** The exercise **
Please extract every line from the listing below that contains the word "beside", treating uppercase and lowercase as different.

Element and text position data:

+ + + +

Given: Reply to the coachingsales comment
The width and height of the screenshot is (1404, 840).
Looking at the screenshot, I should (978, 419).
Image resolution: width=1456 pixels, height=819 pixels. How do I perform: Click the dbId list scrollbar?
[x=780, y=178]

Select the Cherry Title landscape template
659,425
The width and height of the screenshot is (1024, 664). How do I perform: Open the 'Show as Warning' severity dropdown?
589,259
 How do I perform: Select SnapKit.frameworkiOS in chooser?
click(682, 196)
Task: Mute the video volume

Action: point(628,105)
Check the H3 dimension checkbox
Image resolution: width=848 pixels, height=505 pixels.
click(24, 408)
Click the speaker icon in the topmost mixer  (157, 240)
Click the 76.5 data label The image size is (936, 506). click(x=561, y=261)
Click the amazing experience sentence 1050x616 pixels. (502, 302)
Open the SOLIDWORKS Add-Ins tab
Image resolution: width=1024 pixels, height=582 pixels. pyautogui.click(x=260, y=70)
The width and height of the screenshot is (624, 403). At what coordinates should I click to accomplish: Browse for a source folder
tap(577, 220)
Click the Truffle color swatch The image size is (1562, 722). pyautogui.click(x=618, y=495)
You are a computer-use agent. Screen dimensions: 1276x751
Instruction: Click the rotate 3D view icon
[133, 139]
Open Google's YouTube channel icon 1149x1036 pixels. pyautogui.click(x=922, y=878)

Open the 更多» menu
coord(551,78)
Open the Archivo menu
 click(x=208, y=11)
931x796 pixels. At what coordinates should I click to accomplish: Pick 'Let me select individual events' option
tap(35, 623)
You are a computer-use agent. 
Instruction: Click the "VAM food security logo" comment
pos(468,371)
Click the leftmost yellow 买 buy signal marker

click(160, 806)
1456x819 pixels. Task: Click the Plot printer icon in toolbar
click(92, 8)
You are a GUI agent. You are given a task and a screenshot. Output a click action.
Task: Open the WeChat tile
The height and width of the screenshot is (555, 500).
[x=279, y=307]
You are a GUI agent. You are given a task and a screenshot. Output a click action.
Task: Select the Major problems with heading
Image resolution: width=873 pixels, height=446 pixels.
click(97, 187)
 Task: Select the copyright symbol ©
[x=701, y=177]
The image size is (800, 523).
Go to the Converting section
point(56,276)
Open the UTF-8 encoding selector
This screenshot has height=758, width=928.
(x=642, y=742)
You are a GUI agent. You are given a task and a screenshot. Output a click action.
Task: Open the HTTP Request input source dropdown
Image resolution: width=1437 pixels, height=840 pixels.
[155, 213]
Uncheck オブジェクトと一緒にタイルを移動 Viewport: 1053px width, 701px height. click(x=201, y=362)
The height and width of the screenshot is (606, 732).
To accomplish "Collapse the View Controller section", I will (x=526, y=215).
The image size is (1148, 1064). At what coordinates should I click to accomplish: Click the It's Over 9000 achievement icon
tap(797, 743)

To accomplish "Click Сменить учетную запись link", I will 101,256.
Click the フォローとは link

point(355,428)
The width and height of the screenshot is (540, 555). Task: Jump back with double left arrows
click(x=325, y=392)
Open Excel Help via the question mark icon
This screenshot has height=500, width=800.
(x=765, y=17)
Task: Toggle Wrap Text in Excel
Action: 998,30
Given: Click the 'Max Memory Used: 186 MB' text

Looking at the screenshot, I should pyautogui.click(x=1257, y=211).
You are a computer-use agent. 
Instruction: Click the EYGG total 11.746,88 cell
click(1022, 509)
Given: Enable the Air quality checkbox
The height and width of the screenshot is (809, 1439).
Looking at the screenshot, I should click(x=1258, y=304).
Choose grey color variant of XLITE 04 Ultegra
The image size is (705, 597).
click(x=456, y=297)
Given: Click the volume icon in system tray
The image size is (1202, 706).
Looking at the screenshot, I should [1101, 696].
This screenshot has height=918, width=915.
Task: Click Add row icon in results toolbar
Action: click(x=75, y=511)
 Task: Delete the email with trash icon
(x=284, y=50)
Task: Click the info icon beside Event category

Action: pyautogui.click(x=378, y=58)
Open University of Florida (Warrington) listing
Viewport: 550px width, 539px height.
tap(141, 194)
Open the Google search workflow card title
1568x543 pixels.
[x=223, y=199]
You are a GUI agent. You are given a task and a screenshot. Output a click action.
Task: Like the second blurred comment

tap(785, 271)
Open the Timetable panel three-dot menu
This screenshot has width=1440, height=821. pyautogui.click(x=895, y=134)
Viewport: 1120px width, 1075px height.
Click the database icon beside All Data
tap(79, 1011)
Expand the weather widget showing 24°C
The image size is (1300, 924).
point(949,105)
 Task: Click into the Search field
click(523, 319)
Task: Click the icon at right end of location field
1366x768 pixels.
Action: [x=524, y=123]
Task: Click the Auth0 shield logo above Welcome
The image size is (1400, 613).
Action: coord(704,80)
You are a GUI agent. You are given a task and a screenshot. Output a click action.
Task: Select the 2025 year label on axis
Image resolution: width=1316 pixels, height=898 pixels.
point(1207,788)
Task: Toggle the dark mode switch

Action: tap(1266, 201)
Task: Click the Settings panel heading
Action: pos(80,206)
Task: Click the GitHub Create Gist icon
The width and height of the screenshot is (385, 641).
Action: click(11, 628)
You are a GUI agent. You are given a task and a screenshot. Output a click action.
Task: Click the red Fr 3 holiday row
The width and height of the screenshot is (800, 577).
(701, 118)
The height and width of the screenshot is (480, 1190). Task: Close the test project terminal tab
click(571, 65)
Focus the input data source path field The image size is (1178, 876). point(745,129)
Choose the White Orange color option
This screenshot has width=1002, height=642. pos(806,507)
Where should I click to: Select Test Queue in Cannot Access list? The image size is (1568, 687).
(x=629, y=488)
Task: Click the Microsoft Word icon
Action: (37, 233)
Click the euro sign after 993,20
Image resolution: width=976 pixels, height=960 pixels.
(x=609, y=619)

+ + + +

** Answer to this exercise **
Task: Click the info icon beside Event category
Click the database icon beside All Data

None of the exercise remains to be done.